Each of those problems has its own solution. For artists whose sets are largely confined to "the box" (or laptop), it's easy to slap up a giant LED screen and some powerful lighting rigs. That's the time-tested staple for commanding festival crowds, and artists such as Deadmau5, Rusko and L.A. hero Nosaj Thing have done really interesting work in making their sets mixed-media experiences. And because onstage electronics are often opaque as to which device is making which sound, it's pretty easy for dance bands playing to an in-ear metronome and MIDI clock to add drums, guitars and synths while keeping the backing tracks discrete.
Jaar didn't do either of those things. His three-piece ensemble -- a guitarist, a saxophonist and Jaar himself behind a bank of gadgetry -- looked like a minimalist rock outfit, all shrouded in blue and red light and nodding along to the tracks' ebb and flow. But the long-form instrumental jams and gentle tweaks of tracks from his solo debut, "Space Is Only Noise," and two full-posse mixtapes (or mix-Prisms) from his label Clown & Sunset underlined that this was every bit live. It was the most convincingly musical set of electronica I'd seen since Flying Lotus corralled his own Mothership of great players at the same venue two years ago.

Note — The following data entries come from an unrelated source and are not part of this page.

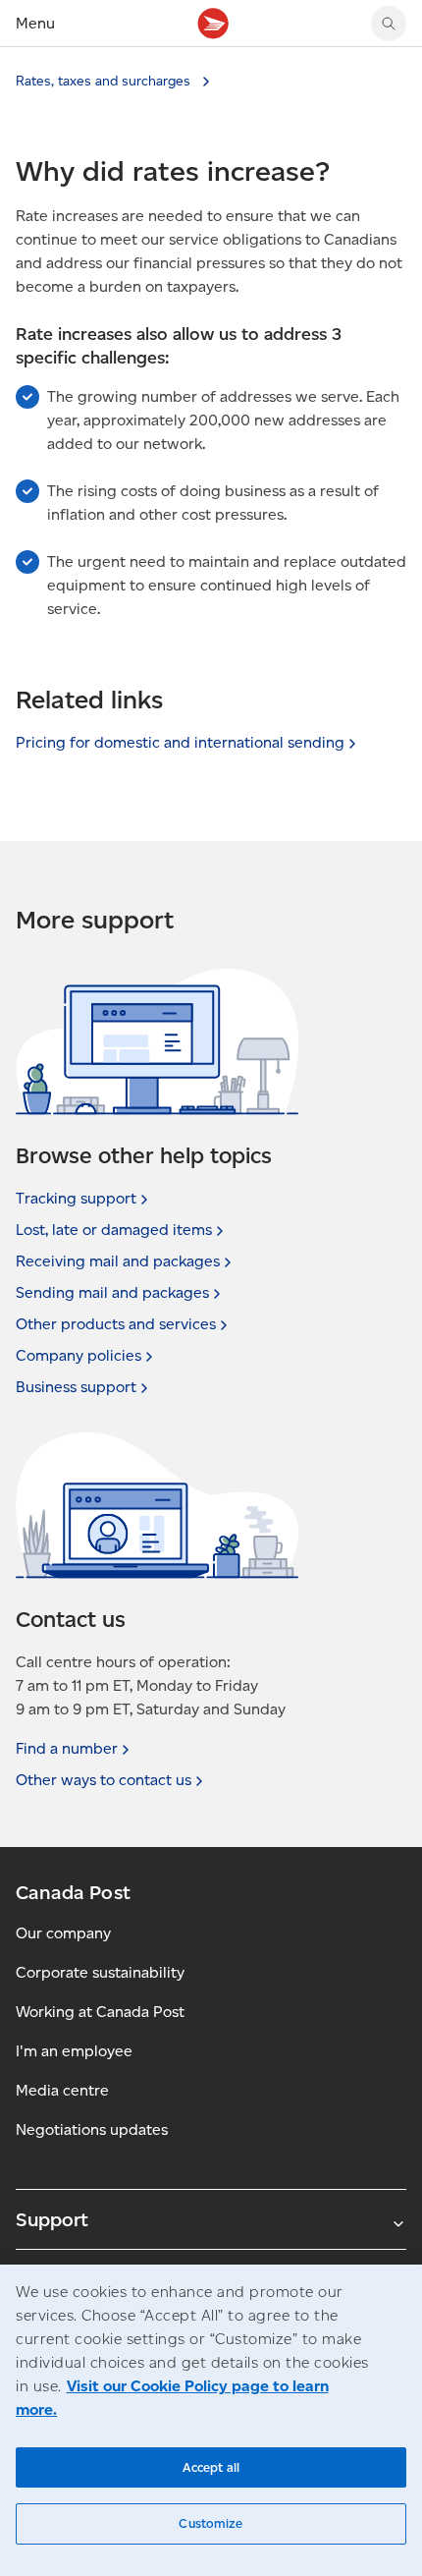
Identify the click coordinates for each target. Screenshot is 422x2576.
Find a (67, 1748)
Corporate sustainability (100, 1972)
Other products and (116, 1324)
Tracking (76, 1198)
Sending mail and (112, 1292)
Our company (63, 1933)
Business (76, 1386)
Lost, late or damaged (114, 1229)
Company (78, 1355)
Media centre (62, 2090)
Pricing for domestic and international (180, 742)
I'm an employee (74, 2051)
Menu (35, 23)
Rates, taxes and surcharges (105, 81)
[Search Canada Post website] (388, 23)
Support (52, 2219)
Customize (210, 2523)
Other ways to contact (103, 1779)
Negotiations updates (92, 2129)
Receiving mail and (118, 1261)
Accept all (211, 2467)
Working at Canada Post (100, 2011)
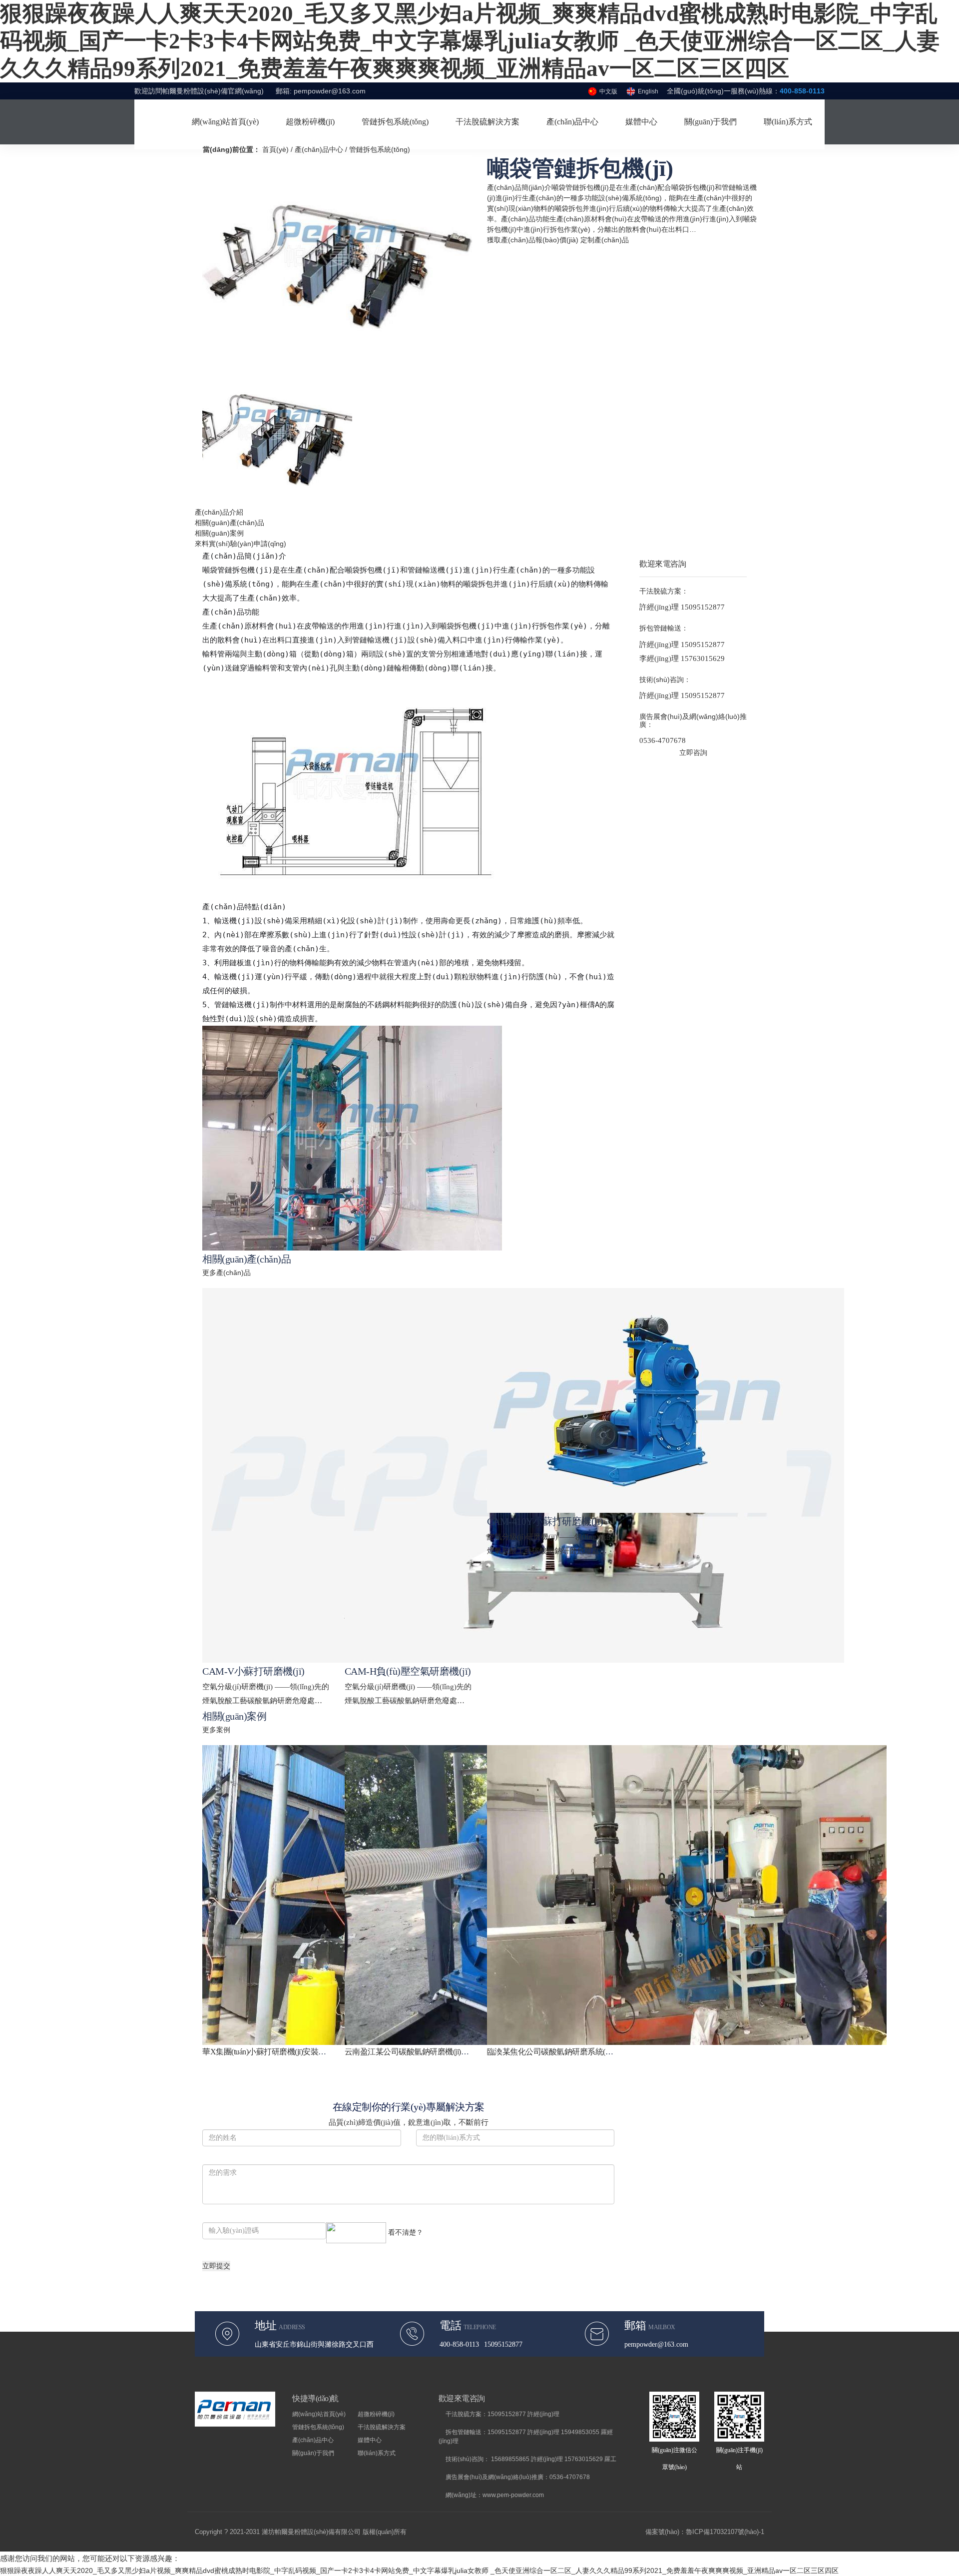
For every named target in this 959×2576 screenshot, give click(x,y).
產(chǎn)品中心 (319, 149)
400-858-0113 (802, 91)
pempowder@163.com (330, 91)
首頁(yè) (275, 149)
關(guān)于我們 (313, 2453)
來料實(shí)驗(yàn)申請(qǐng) (240, 544)
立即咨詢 (693, 752)
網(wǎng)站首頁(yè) (319, 2414)
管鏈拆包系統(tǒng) (379, 149)
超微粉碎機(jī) (376, 2414)
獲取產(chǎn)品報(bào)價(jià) (532, 240)
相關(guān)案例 (219, 533)
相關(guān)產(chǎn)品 (229, 523)
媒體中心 (370, 2440)
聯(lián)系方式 (377, 2453)
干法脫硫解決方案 (382, 2427)
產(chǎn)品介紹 (219, 512)
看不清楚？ (404, 2232)
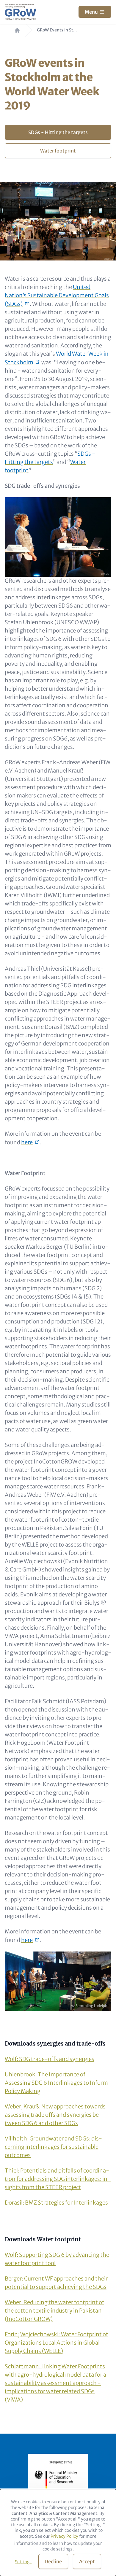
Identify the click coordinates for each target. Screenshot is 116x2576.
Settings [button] (23, 2561)
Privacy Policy (64, 2536)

Jaar gets a lot of jazz references in reviews, which aren't really warranted save for the sly Ethiopiques-inspired saxophones that add a lost-to-time sadness to his tracks. But Monday night's set did feel like a jazz-derived melding of wonkish chops and pure physicality. One couldn't see which program Jaar used to control his samples, but it didn't feel as though much of anything had been pre-programmed or played to a click track.
The threesome riffed off each other like a seasoned trio. The guitarist upped stakes with echo-laced funk licks, and the saxophonist cooled the mood with long, wan single notes, while Jaar cued bits of filleted ambiance and percussive patter into coherent songs. It wasn't a laptop set repurposed for a live performance, and it wasn't a sonically limited live band; it was something else, with a ton of genre-shattering promise.
Jaar seems to have an allergy to the obvious bass-drop moments that so dominate today's dance music, and the band played off that hesitation perfectly. When he did get around to a four-on-the-floor, it felt as good and tangible as a first kiss returned.